◆ **Records from a data source**
____

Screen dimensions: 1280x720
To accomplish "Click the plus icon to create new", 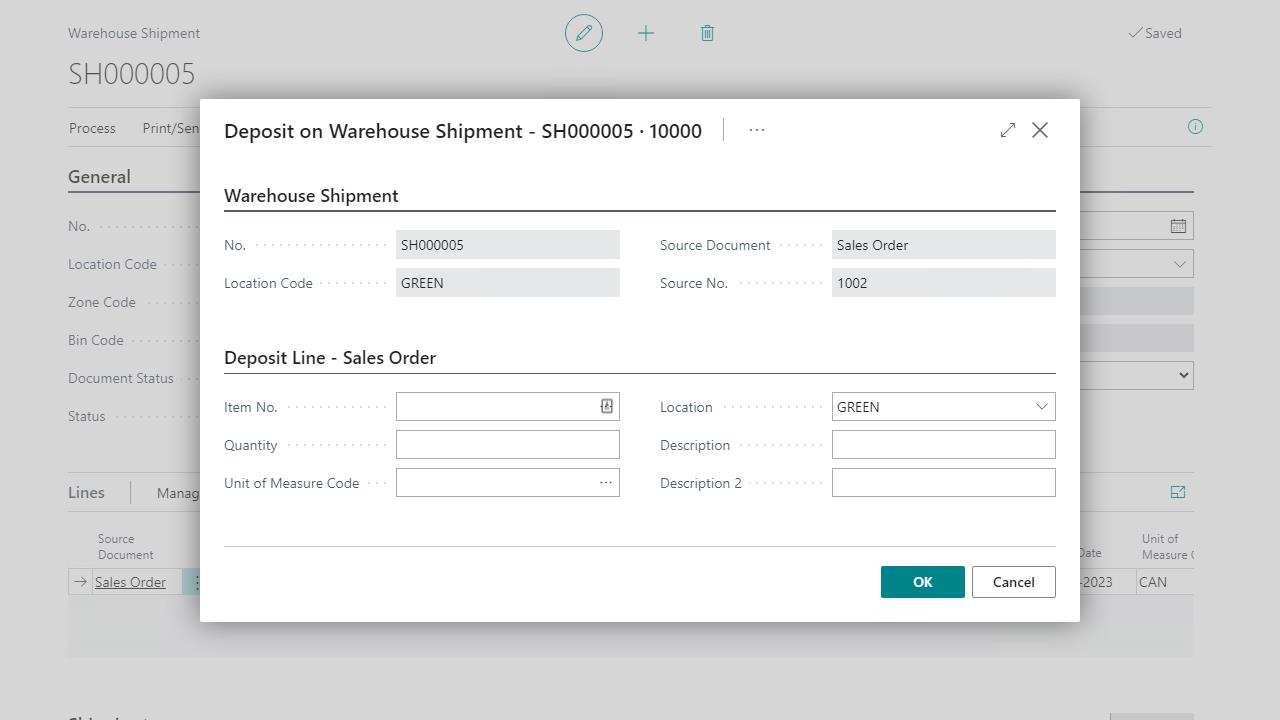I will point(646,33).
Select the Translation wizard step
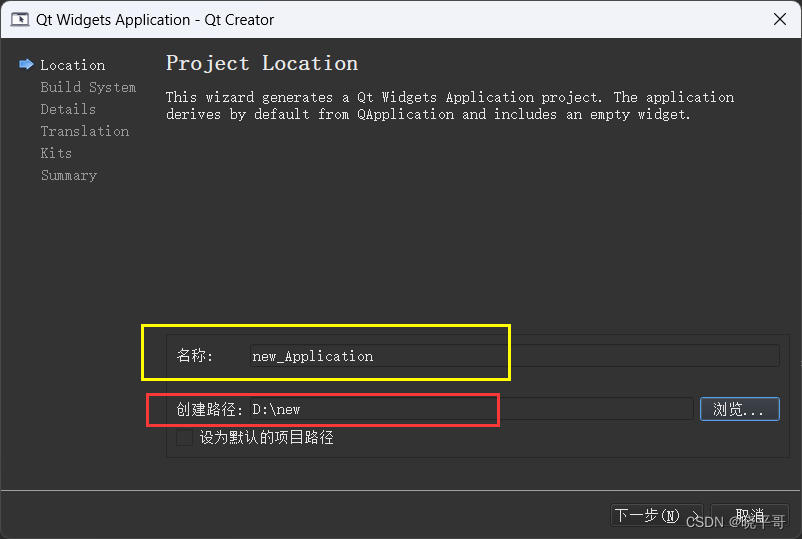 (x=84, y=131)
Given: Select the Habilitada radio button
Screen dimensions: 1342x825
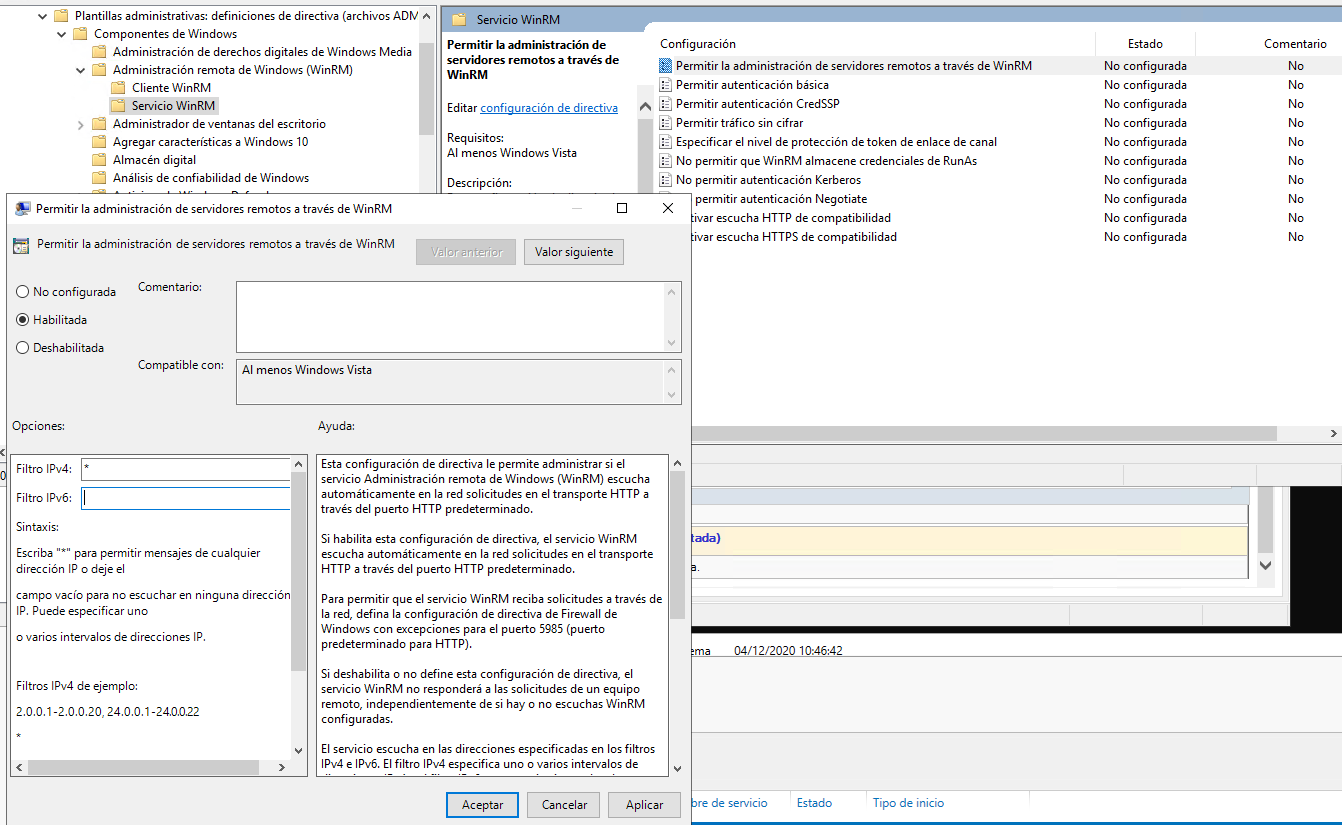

____

◆ **Exercise**
Repeat nothing but the lines from the one containing "Select the Translation wizard step" through the end of the entries, exactly, and skip the pictures.

◆ **Reply to the exercise**
Select the Translation wizard step
 (x=84, y=131)
Given: Select the Habilitada radio button
Screen dimensions: 1342x825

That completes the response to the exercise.